Managing Your Mind: Two Principles Underlying Mental Fitness
We are back for part two of our Managing Your Mind tips. Authors Gillian Butler, Ph. D., and Tony Hope, M.D., have graciously let us excerpt some helpful hints from their new guide. Be sure to read last week’s tips on work and check back next work for some more helpful hints.
Marc was a chef. He ran a successful restaurant but had one ambition: that he and his restaurant should be recommended in the Good Food Guide. He believed that he was not good enough for even a passing mention. Like so many people, he was riddled with self-doubt. Then, one day, the great honor came, and his excellence was recognized with a wonderful review. But he did not feel happy. He had wanted this honor all his working life and now when he attained it he felt wretched and miserable. Why? Because, instead of valuing himself more as a result of this achievement, he valued the opinion of the Good Food Guide less. His reasoning went something like this: there can’t be much to being in the Good Food Guide if they include the likes of me! If you do not value yourself independently of your achievements, you will not value your achievements.
Chapter 3, page 15
Recognising that you can change
Three conditions for fruitful change
- Understand the present: Choices about change can only be made in the present. That means that it is important above all to accept where you are now. The first condition, therefore, for fruitful change is that you see clearly where you are at the moment. Do not hide away from present reality. If there are aspects of the present you do not like, you can start to plan how to change: but if you pretend these aspects do not exist, you will never change them. The potential for changing the future can lie only in the present.

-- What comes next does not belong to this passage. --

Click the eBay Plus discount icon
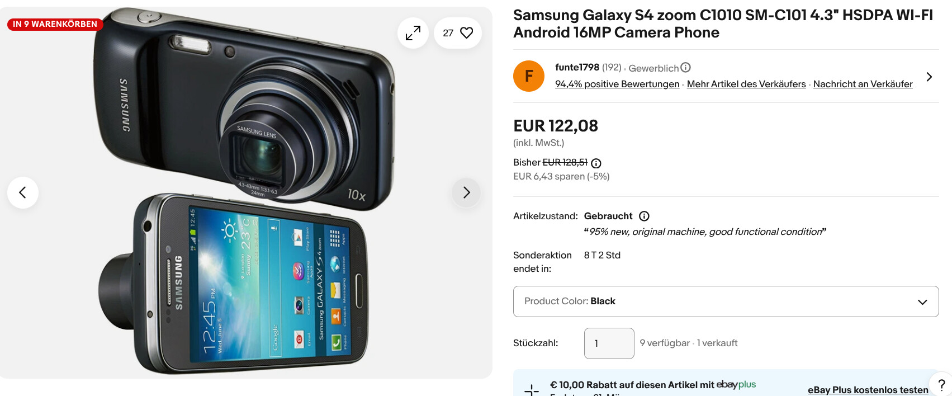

- Step lightly from the past: “If only things had been different.” “I wish I hadn’t said that.” It is understandable to feel dismayed by the mistakes and concerns of yesterday, but it is a mistake to allow the past to become a prison. The past can no longer be changed, so the second condition for fruitful change is to step lightly from the past. The past is an information bank from which you can learn; it is not a web in which you are caught.
- Accept the uncertainty of the future: We can only take one path and can never know what would have happened had we taken a different one. It is as if there were an endless branching of possibilities stretching out before us. The place we find ourselves in is determined by the past, but it tells us little about how things will turn out in the distant future. The path that appears to wind wearily uphill may provide unexpected rewards later on. Thus, the third condition for fruitful change is to accept the uncertainty of the future.